How MAP’s partner the Dunya Centre is safely providing essential cancer services amid the pandemic

The impacts of the COVID-19 pandemic on healthcare extend well beyond those services and institutions directly responding to the disease and seeking to halt its spread. Medical Aid for Palestinians (MAP) and our local partners are adjusting all aspects of our programmes to ensure continuity in care and support to the communities we serve.

One such partner is the Dunya Women’s Cancer Centre, based in Ramallah. The Dunya Centre provides specialised cancer diagnostic services including mammography, ultrasound and biopsy, as well as holistic services for women both during and after cancer treatment, including psychological counselling and physiotherapy. Dunya’s team also works in the community to improve public understanding of cancers affecting women and encourage early diagnosis and self-checking. The clinic, run by women for women, is incredibly busy and serves around 1,900 women each year.

"The pandemic does not erase the high risk of cancer nor the importance of early diagnosis to save lives"

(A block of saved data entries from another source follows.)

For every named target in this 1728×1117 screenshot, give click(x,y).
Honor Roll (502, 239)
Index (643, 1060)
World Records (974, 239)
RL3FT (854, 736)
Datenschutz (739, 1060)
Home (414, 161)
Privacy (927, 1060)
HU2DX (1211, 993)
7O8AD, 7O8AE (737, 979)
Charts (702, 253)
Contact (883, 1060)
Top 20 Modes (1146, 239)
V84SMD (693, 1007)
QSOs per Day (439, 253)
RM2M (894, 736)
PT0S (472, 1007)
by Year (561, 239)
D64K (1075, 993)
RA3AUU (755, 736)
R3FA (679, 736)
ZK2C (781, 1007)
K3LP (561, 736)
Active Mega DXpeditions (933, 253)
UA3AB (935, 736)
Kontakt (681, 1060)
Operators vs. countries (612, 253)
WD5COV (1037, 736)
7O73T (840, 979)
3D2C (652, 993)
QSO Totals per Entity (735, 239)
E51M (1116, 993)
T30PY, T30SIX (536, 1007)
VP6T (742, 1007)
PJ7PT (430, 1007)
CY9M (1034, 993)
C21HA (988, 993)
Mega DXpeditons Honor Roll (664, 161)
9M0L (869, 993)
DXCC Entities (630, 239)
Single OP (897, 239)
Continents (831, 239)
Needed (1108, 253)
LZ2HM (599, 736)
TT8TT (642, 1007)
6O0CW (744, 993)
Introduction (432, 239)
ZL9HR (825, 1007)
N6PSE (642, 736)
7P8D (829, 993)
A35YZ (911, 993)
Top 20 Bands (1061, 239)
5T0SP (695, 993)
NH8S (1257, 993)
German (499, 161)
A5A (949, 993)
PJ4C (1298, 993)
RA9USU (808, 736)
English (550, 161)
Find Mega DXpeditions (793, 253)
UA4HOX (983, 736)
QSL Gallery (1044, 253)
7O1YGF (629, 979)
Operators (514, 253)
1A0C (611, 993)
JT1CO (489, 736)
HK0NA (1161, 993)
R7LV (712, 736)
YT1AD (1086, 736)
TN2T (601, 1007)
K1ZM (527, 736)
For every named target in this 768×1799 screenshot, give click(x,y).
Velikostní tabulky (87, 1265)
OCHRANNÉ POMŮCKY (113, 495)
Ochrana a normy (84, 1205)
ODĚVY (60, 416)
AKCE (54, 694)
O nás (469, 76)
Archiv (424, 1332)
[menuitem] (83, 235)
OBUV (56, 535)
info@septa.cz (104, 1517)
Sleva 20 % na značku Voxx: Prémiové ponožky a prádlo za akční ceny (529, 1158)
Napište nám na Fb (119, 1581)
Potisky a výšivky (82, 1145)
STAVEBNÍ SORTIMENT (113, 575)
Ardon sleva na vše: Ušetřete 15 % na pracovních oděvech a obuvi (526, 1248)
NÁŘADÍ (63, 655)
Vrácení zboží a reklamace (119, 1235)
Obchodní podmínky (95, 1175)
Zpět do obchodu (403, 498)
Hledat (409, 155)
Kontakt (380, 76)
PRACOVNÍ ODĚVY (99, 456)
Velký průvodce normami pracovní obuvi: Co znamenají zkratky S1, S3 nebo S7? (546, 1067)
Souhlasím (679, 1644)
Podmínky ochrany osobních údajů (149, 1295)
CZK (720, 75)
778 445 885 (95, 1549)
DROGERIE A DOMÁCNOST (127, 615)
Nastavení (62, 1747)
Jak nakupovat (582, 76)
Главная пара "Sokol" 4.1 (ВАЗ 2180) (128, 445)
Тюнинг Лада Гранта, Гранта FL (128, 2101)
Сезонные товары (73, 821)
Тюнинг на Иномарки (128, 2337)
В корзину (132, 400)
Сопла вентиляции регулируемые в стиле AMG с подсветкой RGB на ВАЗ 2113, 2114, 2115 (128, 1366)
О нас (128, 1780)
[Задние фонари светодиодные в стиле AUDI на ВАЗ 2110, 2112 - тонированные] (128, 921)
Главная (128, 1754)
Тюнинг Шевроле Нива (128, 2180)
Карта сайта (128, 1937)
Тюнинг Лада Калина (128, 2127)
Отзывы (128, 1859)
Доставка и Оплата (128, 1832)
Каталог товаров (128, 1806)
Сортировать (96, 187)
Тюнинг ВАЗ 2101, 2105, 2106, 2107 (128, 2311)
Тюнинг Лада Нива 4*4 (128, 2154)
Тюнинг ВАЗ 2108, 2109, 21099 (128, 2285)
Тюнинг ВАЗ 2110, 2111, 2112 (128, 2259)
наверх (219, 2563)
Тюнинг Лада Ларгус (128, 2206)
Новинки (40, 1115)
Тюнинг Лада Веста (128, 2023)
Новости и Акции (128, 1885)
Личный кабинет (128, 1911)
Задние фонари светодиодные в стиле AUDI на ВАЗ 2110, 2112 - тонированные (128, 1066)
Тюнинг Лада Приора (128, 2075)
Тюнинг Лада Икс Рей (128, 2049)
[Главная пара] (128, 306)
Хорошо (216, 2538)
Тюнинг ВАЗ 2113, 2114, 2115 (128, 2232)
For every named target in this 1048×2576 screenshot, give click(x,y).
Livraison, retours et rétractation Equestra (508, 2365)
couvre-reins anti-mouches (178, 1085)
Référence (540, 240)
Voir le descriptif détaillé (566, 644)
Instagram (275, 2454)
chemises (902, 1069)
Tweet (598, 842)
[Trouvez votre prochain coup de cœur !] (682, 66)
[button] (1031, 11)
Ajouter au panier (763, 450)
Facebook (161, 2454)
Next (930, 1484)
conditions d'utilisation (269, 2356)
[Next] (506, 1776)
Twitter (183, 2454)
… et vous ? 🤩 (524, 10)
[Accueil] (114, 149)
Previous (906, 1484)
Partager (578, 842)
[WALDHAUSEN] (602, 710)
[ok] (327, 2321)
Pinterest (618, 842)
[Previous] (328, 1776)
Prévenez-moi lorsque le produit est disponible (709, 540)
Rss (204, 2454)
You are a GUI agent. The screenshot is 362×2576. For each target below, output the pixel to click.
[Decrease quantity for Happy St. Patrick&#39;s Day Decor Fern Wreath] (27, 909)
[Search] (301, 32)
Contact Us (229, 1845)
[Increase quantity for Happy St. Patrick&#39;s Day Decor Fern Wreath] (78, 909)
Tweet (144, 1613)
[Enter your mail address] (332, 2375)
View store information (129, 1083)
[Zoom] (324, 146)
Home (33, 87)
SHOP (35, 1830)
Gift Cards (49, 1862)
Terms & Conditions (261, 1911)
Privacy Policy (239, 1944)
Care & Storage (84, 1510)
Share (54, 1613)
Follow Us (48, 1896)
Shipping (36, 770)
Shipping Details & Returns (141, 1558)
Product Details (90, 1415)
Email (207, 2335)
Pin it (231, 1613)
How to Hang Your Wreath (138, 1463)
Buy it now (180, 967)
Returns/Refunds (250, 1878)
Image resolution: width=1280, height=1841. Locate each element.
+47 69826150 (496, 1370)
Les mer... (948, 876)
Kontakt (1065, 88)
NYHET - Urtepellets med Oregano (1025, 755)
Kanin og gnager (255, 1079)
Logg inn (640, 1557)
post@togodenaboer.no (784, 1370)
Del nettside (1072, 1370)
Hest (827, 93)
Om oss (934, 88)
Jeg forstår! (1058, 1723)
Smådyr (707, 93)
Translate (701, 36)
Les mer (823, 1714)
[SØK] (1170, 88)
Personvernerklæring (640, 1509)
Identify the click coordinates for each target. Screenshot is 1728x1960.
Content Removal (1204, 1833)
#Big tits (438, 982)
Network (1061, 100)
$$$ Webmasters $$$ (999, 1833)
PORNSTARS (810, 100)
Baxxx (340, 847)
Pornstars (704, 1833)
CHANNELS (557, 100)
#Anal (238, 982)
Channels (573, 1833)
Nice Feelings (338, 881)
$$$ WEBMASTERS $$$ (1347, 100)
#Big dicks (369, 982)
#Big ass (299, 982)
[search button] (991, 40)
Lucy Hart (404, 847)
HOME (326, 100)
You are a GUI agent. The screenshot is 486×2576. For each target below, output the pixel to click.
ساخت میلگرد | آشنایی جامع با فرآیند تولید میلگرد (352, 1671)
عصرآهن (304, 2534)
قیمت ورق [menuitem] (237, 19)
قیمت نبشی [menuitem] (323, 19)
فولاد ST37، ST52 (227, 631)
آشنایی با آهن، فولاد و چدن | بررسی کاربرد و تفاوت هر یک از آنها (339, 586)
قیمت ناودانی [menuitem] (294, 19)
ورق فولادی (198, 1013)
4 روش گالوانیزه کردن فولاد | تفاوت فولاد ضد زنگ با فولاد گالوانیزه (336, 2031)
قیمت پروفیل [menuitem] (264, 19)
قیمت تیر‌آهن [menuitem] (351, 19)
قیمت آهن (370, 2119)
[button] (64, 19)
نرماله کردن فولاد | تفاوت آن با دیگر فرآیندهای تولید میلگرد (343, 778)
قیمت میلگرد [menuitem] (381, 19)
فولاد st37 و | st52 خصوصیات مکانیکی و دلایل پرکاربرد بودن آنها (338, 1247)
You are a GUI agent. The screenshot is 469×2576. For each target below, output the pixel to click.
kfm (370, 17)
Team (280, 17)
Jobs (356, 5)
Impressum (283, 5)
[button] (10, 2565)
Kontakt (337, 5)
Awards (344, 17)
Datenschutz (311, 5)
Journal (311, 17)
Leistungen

At the beginning of the pandemic (March – April), the Centre closed its doors while the West Bank was under strict lockdown. Despite this and continuing pandemic disruptions, its team has worked hard to ensure women can access essential services. Dr Nufuz, Director of the Dunya Centre, explained to MAP how they were able to adapt:

“Women with breast cancer are at increased risk of severe illness from COVID-19. Therefore, we decided that for their own safety, it is best to close the Centre to avoid spreading the virus. However, In May we decided to reopen while taking all possible precautionary measures. The pandemic does not erase the high risk of cancer nor the importance of early diagnosis to save the lives of the women. So the Centre has opened for essential services such treatment and diagnosis, while psychosocial services and sessions are offered virtually.”

Dr Nufuz added that during lockdown all public transportation stopped, making it harder for women to access the clinic. Nevertheless, the Centre runs a mobile clinic in Nablus, and in June they were able to reach 16 villages, conduct 460 mammogram scans, and diagnose 23 women.

During COVID 19 the dire economic situation in the West Bank and the fear of the pandemic have compounded the challenges to mental and physical health faced by women with breast cancer. Many fear going to hospitals for treatment due to the perceived risk of exposure to COVID-19, and so many have had their treatment or medications delayed.

"We work hard to increase the self-confidence of the women diagnosed with breast cancer"

The Dunya Centre is the only organisation in the West Bank offering specialised psychosocial support for women diagnosed with breast cancer. It has formed support groups for survivors and offers family intervention plans.

Marah, the Centre’s social worker, explained the individual and group counselling: “We work hard to increase the self-confidence of the women diagnosed with breast cancer, working to provide them with necessary coping skills. We usually conduct group sessions twice a month and provide recreational activities and economic empowerment training, in addition to the psychosocial support. My main goal now is to try and involve male family members more in the process of treatment and recovery of  women. I am trying to plan an 'appreciation event', where men can celebrate the strength of the women and recognise the battles they have been fighting.”

“The sessions help women accept their medical condition in the most positive way possible,” adds Marah. “Many women were embarrassed that they had cancer, but now they are proud and even share their battles publicly with the media.”

This is emotionally challenging work for the staff, as Mariah explains: “At the beginning of my career at Dunya it was so hard to cope with emotional stress of losing one of the women to cancer.  Every time it happened, I felt responsible for some reason and wanted to quit. But through the years I have learned how to share my emotions with my colleagues and mitigate the personal impact of my job."

"However, I did not learn how to stop loving these amazing women and getting attached to them.”